Data to examine
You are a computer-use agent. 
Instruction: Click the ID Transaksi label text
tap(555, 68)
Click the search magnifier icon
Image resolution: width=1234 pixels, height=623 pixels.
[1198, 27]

Prompt
Each line above is to be restated exactly.

Task result
You are a computer-use agent. 
Instruction: Click the ID Transaksi label text
tap(555, 68)
Click the search magnifier icon
Image resolution: width=1234 pixels, height=623 pixels.
[1198, 27]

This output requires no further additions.